When Rodriguez, Esparra, and Day signed their staffing contracts, these Southern alumni had no idea they would reconnect in a city far from where they first met. The friendships they formed as students on campus provided a much-needed support system years later, bringing them closer to each other—and to God—during a dark time.
-by Ashley (Noonan) Fox, ’15, assistant director for Alumni Relations
VIRTUAL 5K ATTRACTS ALUMNI SUPPORT
More than 300 students, employees, alumni, and friends participated in Southern’s
first Virtual 5K, sponsored by the School of P.E., Health, and Wellness. Following social distancing guidelines, participants were encouraged to run, jog,
or walk five kilometers (3.1 miles) at a location of their choosing and submit their
times on April 26 for the chance to win a gift card.

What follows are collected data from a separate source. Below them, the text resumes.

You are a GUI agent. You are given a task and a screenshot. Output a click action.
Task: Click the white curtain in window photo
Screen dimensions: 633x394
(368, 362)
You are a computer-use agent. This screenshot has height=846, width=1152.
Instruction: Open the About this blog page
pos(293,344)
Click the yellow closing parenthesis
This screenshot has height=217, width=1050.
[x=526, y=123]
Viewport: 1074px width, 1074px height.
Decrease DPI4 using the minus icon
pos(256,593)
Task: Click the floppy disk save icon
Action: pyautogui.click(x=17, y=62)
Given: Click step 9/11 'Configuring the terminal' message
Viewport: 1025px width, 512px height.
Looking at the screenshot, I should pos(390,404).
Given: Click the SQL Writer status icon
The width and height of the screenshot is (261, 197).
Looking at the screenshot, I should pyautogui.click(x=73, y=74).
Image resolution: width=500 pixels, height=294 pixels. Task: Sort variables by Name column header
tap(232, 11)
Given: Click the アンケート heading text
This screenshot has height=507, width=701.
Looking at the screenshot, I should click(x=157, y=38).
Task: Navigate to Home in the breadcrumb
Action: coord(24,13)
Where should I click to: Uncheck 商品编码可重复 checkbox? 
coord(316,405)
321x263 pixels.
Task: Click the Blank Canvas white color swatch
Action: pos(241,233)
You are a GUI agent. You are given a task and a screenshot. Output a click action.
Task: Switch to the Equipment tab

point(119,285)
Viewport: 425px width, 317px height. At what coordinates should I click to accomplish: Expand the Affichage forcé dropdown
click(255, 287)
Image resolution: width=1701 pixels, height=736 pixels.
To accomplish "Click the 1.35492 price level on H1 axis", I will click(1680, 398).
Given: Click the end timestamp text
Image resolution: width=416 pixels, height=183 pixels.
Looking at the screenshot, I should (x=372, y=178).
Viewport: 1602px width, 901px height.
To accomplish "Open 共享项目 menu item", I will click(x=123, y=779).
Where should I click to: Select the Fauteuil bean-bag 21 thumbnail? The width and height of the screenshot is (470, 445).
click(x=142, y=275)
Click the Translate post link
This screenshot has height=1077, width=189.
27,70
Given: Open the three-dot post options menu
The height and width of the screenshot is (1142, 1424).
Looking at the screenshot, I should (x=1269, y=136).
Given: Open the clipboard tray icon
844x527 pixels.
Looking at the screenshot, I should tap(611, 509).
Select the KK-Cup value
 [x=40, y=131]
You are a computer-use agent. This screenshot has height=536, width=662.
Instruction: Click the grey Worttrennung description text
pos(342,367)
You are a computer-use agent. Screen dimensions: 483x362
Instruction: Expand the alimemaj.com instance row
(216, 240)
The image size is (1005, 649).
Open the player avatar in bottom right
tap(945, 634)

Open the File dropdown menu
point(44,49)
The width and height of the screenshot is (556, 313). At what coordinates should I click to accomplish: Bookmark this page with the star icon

Former students came out in full force to support this initiative; 50 of the participants were Southern graduates or attendees! The Alumni Association held its own gift card drawing to help support Virtual 5K engagement. Winners included:
• Ted Ashton, ’90 and ’00
• Janelle (Stotz) Cunningham, ’06
• Erin (Grube) dos Santos, ’15
• Abby Jansen, ’18
• Donald Lighthall, ’00
• Joey (Norwood) Tolbert, ’01 and ’07
“We were excited that so many alumni joined in Southern’s Virtual 5K,” said Alumni Relations Director Evonne (Kutzner) Crook, ’79. “The Alumni Association is actively pursuing creative ways to support and connect with graduates during these unprecedented times.”
Kevin Hughes, ’18, office manager for the School of P.E., Health, and Wellness, helped coordinate the race.
“During this period of physical disconnect, it’s great to see people staying active and encouraging others to do so,” Hughes said.
As a result of the Virtual 5K’s success, the School of P.E., Health, and Wellness is offering additional opportunities in May to help motivate the Southern family to stay active.